= Lloyd Watson =

English guitarist (1949–2019)

Lloyd Watson (19 October 1949 – 19 November 2019) was an English rock and blues guitarist.

==Life and career==
Born to a Jamaican father and an English mother in Peterborough, Cambridgeshire, England, Watson's early influences covered the whole spectrum of both black and white music. From an early age he showed a musical talent, initially for the piano, but then for the guitar and astounded fellow schoolmates at Deacon's Grammar School with his performance in the Annual House Competitions.
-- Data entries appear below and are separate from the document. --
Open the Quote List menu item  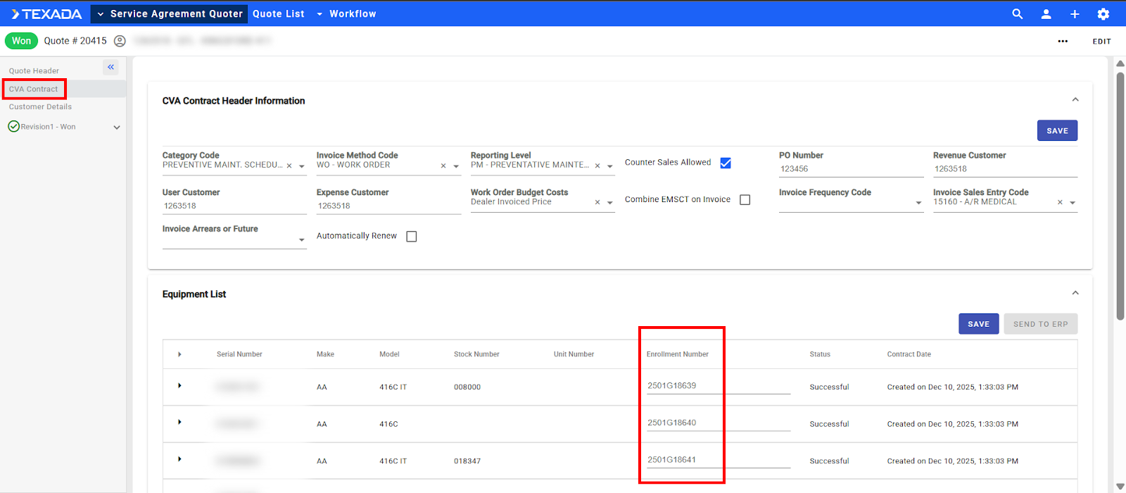tap(279, 14)
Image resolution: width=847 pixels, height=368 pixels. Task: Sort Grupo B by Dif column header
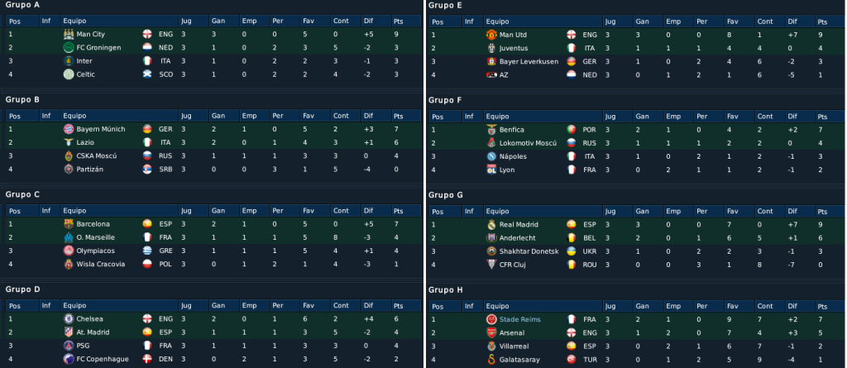[376, 116]
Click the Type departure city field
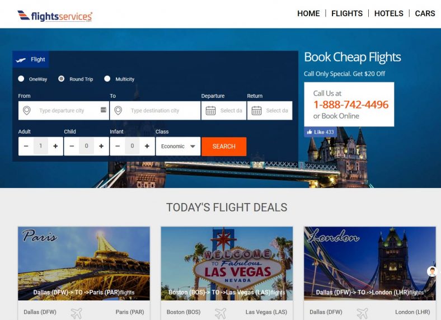The image size is (441, 320). [64, 111]
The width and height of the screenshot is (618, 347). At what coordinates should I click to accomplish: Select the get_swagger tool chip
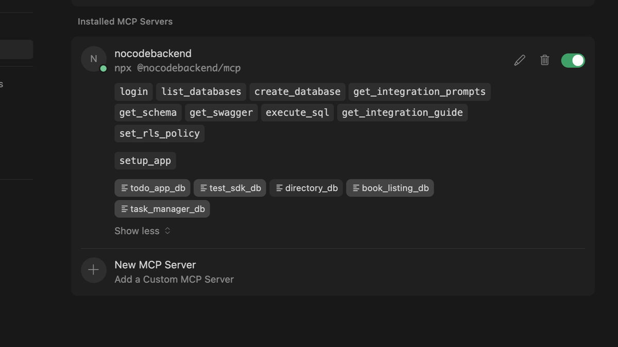pos(221,112)
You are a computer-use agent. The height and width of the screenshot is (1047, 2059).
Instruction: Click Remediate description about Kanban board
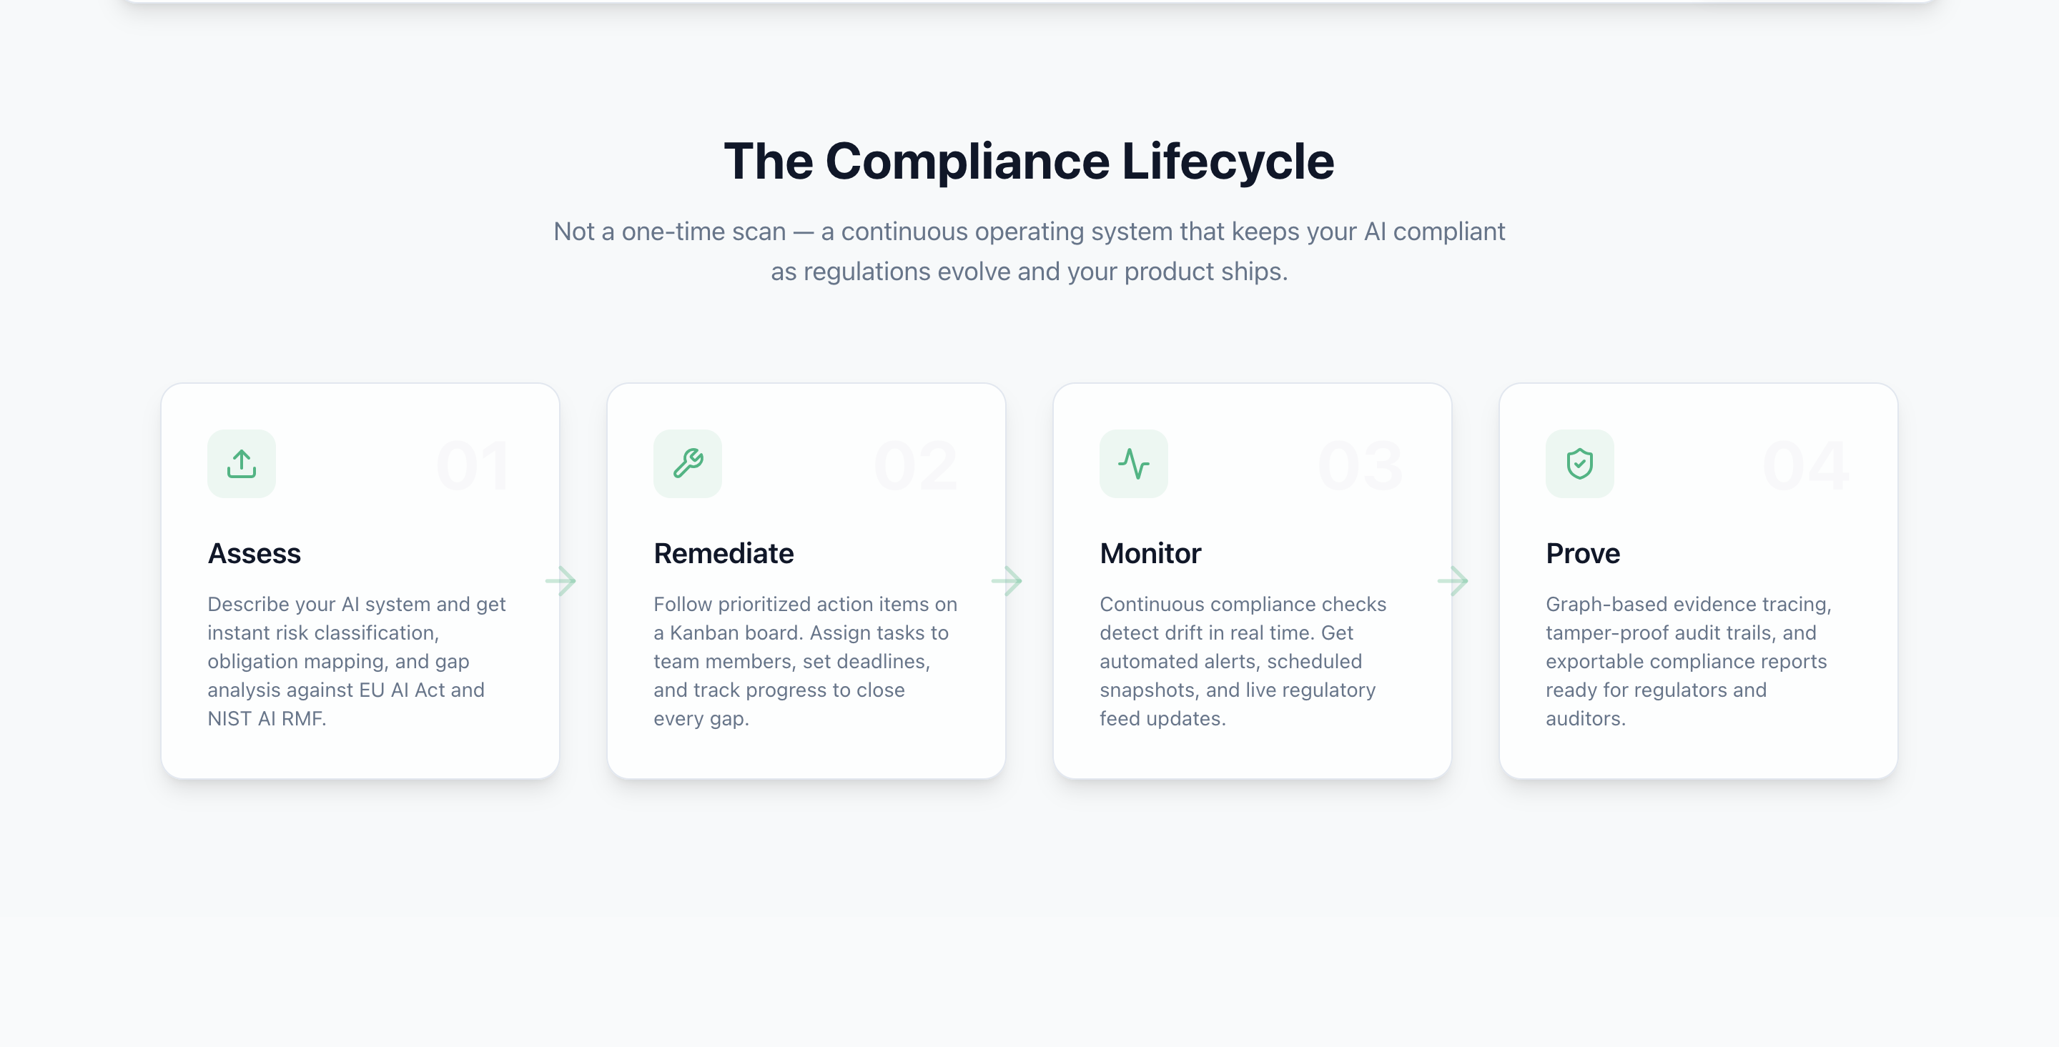coord(804,661)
Self-taught on guitar, Watson quickly emerged as a talented and enthusiastic performer on the circuit in and around the Cambridgeshire town of Peterborough with his band, Lloyd Watson and the Soul Mates. Watson was an early adopter of the wah-wah pedal and one Saturday afternoon, in the late 1960s, the Soul Mates brought Peterborough traffic to a halt playing Cream's "Sunshine of Your Love" and various Hendrix numbers on the steps of Peterborough's ancient Guild Hall in Cathedral Square.

In 1972, Watson won the solo category of the coveted Melody Maker Folk/Rock competition and two days later appeared on BBC Television's The Old Grey Whistle Test. Following his success, he went on to open shows for David Bowie and did two British tours, one supporting King Crimson and the other one for Roxy Music. A European tour for Roxy Music then followed. Asked by Brian Eno to play on Here Come The Warm Jets, Watson then played the majority of the guitar parts for Roxy Music's sax player Andy Mackay's solo album In Search of Eddie Riff. The Roxy Music connection continued when Watson joined the Phil Manzanera spin off group 801, who released the live album 801 Live.